On Wednesday, British Prime Minister Boris Johnson fronted three new calls to resign from within his own Conservative Party.
He was adding to the steadily increasing number demanding his removal over a series of parties at Downing Street during the lockdown.
Police are scrutinising 12 different assemblages at Downing Street and Whitehall for breaches of the government’s own COVID-19 public health regulations following an internal investigation that criticised severe leadership failures. PM Johnson was attending three of those events.
The British prime minister apologised after the declaration by senior civil servant Sue Gray realised alcohol-fuelled parties at his official residence while COVID-19 lockdown rules were in force.
Weeks of media disclosures about the parties – including a bring your own booze occasion followed by PM Johnson, have seen Conservatives‘ ratings in view polls slump and surprised many of his legislators’ confidence.
“I cannot negotiate the pain and sacrifice of the extensive majority of the British public during lockdown with the mindset and actions of those operating in Downing Street,” said Gary Streeter, member of Parliament for a province in southwest England.
Britan’s PM wrote on Facebook, “I have now submitted a letter aspiring a motion of no confidence in the Prime Minister,”
Streeter’s statement took the number of those publicly saying they have requested for a confidence vote to seven.
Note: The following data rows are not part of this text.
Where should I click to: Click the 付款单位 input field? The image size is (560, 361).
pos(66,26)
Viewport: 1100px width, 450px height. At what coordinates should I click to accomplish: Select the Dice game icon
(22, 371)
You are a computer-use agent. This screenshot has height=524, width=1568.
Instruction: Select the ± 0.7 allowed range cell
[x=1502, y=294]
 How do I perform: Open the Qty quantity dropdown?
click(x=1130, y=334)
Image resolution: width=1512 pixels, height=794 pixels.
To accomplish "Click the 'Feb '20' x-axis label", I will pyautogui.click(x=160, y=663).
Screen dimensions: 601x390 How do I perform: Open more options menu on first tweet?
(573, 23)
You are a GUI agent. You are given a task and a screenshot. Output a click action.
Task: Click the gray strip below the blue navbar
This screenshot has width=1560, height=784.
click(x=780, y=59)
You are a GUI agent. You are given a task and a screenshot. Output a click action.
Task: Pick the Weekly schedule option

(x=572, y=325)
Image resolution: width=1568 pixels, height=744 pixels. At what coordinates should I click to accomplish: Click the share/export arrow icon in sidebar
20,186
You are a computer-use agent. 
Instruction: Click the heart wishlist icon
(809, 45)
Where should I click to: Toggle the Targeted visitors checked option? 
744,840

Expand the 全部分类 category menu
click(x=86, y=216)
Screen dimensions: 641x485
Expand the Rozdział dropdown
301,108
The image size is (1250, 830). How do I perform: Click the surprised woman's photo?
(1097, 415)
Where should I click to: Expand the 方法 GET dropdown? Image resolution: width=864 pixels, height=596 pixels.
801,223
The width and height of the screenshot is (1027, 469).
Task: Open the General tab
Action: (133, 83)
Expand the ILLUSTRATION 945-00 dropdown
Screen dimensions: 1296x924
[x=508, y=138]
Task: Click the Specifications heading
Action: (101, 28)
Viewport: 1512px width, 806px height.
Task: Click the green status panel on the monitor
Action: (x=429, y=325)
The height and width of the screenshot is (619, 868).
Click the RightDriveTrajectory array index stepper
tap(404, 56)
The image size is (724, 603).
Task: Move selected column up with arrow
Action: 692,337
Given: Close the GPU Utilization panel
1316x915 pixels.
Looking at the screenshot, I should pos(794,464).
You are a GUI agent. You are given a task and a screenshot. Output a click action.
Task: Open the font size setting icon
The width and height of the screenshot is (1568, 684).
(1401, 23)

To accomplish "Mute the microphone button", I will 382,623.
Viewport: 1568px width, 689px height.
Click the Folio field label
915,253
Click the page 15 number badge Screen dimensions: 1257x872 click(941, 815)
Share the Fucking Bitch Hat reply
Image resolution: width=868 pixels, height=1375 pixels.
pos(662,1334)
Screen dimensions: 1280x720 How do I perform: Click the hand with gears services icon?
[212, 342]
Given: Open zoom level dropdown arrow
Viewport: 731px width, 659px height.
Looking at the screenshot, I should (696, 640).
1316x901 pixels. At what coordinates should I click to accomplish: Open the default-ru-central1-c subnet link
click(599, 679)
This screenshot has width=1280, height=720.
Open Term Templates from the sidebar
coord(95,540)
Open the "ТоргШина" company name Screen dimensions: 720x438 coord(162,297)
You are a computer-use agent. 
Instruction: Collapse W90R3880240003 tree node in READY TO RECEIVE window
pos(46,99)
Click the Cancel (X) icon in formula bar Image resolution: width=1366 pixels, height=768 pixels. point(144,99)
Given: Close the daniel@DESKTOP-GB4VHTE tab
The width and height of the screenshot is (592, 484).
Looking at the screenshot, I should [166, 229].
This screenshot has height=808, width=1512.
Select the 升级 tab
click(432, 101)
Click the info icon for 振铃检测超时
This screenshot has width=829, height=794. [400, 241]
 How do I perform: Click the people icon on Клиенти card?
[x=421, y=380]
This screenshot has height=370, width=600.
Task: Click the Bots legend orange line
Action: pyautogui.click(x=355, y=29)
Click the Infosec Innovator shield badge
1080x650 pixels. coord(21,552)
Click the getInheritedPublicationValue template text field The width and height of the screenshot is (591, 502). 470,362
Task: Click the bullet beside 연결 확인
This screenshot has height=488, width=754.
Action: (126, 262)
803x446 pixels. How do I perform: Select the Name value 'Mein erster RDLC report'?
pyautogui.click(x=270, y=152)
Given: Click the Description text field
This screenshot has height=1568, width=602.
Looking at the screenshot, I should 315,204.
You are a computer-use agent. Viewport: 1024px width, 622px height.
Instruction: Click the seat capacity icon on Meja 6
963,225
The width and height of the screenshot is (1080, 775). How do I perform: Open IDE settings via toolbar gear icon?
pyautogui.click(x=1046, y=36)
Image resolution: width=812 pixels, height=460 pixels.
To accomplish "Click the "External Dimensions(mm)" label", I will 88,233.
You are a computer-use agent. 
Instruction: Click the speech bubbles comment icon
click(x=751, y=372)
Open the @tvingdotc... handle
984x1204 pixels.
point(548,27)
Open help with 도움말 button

However, various more have either demanded for Johnson to resign or openly criticised him.
The votes can be triggered in his favour 15 percent of the 359 Conservative members of Parliament write letters appealing to the chairperson of the 1922 Committee. The number of letters currently submitted are not disclosed publically.
PM Johnson has so far endured the anxiety by publicising a series of policies popular with his right-leaning party and promising to improve his top team and get on with reconstructing from the pandemic.
Earlier on Wednesday, he launched his strategy to address regional unevenness – one of the key promises that helped him convince millions of voters to reverse their political commitment and back his party in 2019.